**WHAT TO DO:** Collect all lines below with the string "computer".

*** SUPPLIED DATA Section Begins ***

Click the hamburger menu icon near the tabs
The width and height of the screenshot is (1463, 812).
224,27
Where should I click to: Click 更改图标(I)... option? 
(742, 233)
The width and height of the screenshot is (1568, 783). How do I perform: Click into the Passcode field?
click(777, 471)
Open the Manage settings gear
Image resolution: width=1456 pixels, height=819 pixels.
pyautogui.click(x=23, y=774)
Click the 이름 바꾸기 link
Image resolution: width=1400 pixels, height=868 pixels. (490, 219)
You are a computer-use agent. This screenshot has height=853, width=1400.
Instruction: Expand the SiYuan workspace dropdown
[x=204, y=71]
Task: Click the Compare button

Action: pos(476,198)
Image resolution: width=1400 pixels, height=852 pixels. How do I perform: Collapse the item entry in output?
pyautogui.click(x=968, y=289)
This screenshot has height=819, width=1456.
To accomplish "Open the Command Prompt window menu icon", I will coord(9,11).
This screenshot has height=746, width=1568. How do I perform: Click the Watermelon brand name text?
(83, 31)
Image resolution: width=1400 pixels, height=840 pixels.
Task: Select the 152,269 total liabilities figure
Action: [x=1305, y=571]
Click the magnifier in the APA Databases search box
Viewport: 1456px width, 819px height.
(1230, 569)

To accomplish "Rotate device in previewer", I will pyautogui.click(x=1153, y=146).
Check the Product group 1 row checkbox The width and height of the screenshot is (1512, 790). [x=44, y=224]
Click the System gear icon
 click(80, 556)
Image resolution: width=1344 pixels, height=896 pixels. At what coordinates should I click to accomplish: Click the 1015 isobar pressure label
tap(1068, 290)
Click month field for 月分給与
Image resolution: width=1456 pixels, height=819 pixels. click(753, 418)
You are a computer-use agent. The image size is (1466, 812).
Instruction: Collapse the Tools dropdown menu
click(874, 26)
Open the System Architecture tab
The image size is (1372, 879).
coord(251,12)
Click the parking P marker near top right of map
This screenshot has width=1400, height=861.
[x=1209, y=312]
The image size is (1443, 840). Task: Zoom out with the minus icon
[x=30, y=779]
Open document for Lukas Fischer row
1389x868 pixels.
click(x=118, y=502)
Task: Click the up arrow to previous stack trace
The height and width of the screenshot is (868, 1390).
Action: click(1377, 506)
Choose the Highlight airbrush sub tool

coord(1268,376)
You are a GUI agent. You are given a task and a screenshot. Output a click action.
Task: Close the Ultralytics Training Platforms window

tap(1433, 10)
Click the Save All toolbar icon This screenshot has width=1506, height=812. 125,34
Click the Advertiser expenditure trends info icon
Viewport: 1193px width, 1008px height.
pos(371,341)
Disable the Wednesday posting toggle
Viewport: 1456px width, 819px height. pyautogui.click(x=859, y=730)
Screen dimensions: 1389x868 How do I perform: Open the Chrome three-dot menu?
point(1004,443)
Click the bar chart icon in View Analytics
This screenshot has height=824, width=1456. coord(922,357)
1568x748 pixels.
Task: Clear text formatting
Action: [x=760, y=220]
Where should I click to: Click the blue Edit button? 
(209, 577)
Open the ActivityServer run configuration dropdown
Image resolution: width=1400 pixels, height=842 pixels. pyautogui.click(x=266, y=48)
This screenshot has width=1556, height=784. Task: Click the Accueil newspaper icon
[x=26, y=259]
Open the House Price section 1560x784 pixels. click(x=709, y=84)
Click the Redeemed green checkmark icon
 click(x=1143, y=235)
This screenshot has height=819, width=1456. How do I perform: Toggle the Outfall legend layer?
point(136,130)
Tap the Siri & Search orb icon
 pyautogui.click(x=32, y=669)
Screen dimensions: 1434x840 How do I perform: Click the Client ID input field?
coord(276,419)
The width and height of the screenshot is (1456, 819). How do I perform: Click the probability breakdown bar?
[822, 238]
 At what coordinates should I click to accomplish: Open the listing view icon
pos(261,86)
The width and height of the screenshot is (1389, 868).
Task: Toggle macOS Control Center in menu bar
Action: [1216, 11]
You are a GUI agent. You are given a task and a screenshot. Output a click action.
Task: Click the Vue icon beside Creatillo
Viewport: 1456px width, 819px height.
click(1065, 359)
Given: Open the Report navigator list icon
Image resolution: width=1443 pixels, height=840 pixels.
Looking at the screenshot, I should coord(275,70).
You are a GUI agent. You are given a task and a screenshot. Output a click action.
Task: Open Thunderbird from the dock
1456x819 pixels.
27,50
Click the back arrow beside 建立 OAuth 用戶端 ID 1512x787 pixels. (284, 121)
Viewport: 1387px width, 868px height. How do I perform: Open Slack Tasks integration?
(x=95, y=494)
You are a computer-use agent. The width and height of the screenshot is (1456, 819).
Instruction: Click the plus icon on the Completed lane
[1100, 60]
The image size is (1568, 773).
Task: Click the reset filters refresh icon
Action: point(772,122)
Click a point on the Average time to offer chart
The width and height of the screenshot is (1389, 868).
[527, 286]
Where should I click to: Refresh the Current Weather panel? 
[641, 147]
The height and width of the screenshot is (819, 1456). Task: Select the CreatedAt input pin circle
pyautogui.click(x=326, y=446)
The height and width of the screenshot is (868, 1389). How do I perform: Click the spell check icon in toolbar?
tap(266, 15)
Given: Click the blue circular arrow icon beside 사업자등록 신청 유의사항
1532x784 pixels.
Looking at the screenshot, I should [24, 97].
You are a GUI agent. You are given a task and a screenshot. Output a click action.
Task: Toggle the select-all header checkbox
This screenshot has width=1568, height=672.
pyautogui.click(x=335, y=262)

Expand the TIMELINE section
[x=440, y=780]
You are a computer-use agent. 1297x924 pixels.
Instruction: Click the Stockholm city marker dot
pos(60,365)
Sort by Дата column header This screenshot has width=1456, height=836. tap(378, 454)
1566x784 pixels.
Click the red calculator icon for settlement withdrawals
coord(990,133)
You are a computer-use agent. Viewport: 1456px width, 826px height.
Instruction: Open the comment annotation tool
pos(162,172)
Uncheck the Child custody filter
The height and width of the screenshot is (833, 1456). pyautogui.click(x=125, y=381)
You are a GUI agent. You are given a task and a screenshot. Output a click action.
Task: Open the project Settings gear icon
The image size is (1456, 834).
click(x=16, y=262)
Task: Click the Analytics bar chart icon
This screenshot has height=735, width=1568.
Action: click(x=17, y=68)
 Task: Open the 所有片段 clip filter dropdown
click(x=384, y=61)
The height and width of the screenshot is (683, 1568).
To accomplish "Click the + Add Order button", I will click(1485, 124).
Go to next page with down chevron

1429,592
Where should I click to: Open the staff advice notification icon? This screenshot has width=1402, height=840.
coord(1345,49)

*** SUPPLIED DATA Section Ends ***

**WRITTEN ANSWER:**
You are a computer-use agent. This screenshot has height=853, width=1400.
You are a computer-use agent. The image size is (1466, 812).
You are a computer-use agent. The width and height of the screenshot is (1456, 819).
You are a computer-use agent. 1297x924 pixels.
You are a computer-use agent. Viewport: 1456px width, 826px height.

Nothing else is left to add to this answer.